Mit der Klage brachten die Kläger vor, sie seien Mitunternehmer eines land- und forstwirtschaftlichen Betriebes; da kein Fall geringerer Bedeutung i. S. von § 180 Abs. 3, 2. Alternative der Abgabenordnung (AO 1977) vorliege, dürfe das Feststellungsverfahren nicht unterbleiben.

Die Klage hatte keinen Erfolg.

Mit der vom Finanzgericht (FG) - wegen grundsätzlicher Bedeutung - zugelassenen Revision machen die Kläger die Verletzung von § 179 Abs. 2 i. V. m. § 180 Abs. 1 Nr. 2 Buchst. a, § 175 Abs. 1 Nr. 1 und § 173 AO 1977 sowie § 215 Abs. 2 Nr. 1 i. V. m. § 218 Abs. 4 und § 222 der Reichsabgabenordnung (AO) geltend.

Die Kläger beantragen sinngemäß, das angefochtene Urteil aufzuheben und das FA zu verpflichten, ihre Einkünfte aus dem land- und forstwirtschaftlichen Betrieb für die Jahre 1974 bis 1976 gesondert und einheitlich festzustellen.

Das FA beantragt, die Revision als unbegründet zurückzuweisen.

 

Entscheidungsgründe

Die Revision ist unbegründet.

Zu Recht hat das FA es abgelehnt, die Einkünfte der beiden Kläger aus dem von der Mutter des Klägers übernommenen land- und forstwirtschaftlichen Betrieb für die Streitjahre (1974 bis 1976) noch nachträglich gesondert und einheitlich festzustellen (§ 180 Abs. 1 Nr. 2 Buchst. a, § 179 Abs. 2 Satz 2 AO 1977). Eine dahingehende Verpflichtung des FA hat nicht bestanden.

1. Wie der erkennende Senat in seinem Urteil vom 11. Oktober 1984 IV R 153/82 (BFHE 142, 398, BStBl II 1985, 189) im einzelnen dargelegt hat, kann eine gesonderte und einheitliche Gewinnfeststellung grundsätzlich auch dann noch durchgeführt werden, wenn die Einkommensteuerveranlagungen der Personen, denen die einheitlich und gesondert festzustellenden Einkünfte anteilig zugerechnet werden sollen, bereits ergangen und bestandskräftig sind. Das hat zur Folge, daß die vor Erlaß des Grundlagenbescheides ergangenen und bestandskräftigen Einkommensteuerbescheide entsprechend dem Inhalt der gesonderten und einheitlichen Feststellung zu ändern sind (§ 175 Abs. 1 Nr. 1 AO 1977).
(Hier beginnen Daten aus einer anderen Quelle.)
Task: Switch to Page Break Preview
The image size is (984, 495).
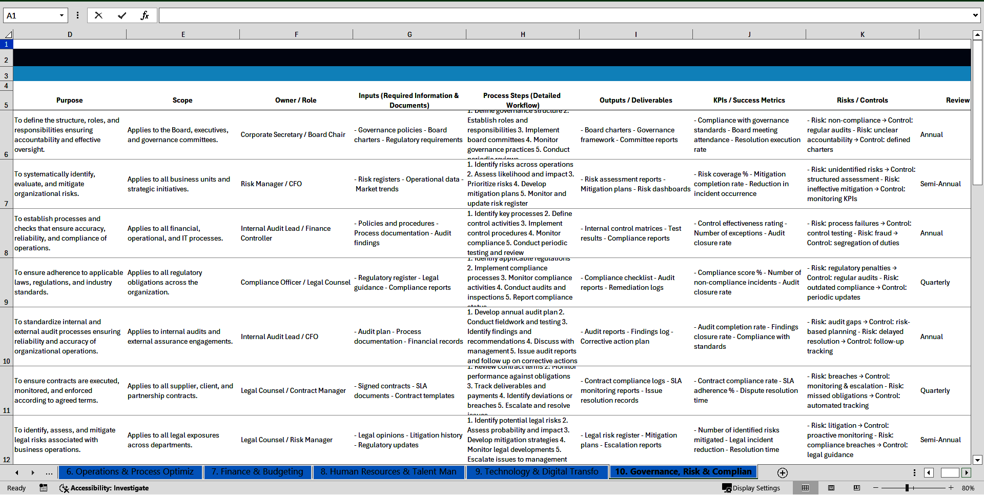Action: tap(857, 488)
Die Vorschriften des § 173 AO 1977 (früher § 222 AO) über die Aufhebung und Änderung von bestandskräftigen Steuerbescheiden wegen neuer Tatsachen und Beweismittel stehen dem nachträglichen Erlaß eines erstmaligen Feststellungsbescheides grundsätzlich nicht entgegen.
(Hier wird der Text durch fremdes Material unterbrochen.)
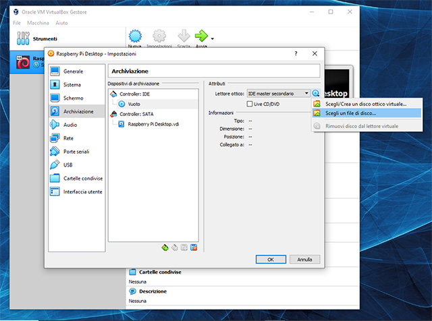Screen dimensions: 432x321
Task: Open the Audio settings category
Action: 70,125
Der Bundesfinanzhof (BFH) hat allerdings auch ausgesprochen, daß eine nachträgliche gesonderte und einheitliche Gewinnfeststellung unter besonderen Umständen unzulässig sein kann, z. B. wenn die Einkommensteuer, für deren Veranlagung die Feststellung zugrunde zu legen wäre, bereits verjährt ist (Urteil in BFHE 142, 398, 400, BStBl II 1985, 189, 190, unter 3., m.w.N.).
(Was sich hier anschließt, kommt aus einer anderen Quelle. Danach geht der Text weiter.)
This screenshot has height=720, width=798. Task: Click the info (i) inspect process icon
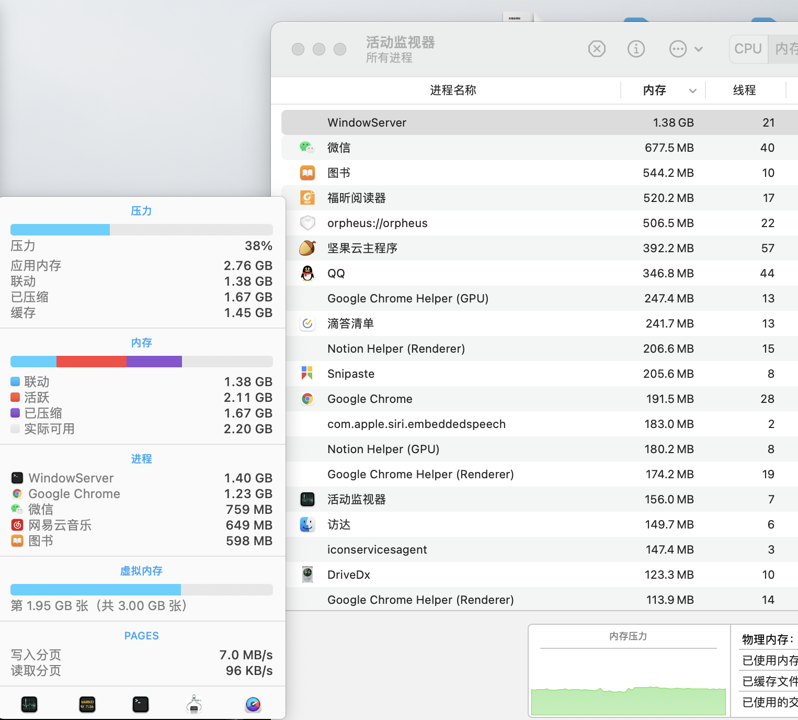[636, 49]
Der erkennende Senat hat es jedoch in dieser Entscheidung ausdrücklich offengelassen, ob als besonderer Umstand, der zur Unzulässigkeit einer nachträglichen gesonderten Gewinnfeststellung führt, auch die Tatsache zu werten ist, daß dem sowohl für den Erlaß des Gewinnfeststellungsbescheides als auch der Einkommensteuerbescheide zuständigen FA der Sachverhalt für die gesonderte Feststellung der betreffenden Einkünfte bei Erlaß der endgültigen und nur unter den Voraussetzungen des § 173 AO 1977 (früher § 222 AO) zu ändernden Einkommensteuerbescheide vollständig bekannt war, das FA also lediglich fehlerhaft anstelle des gebotenen Feststellungsbescheides entsprechende Einkommensteuerbescheide erlassen und dabei den Sachverhalt rechtsirrig gewürdigt hat (Urteil in BFHE 142, 398, 400, 401, BStBl II 1985, 189, 190).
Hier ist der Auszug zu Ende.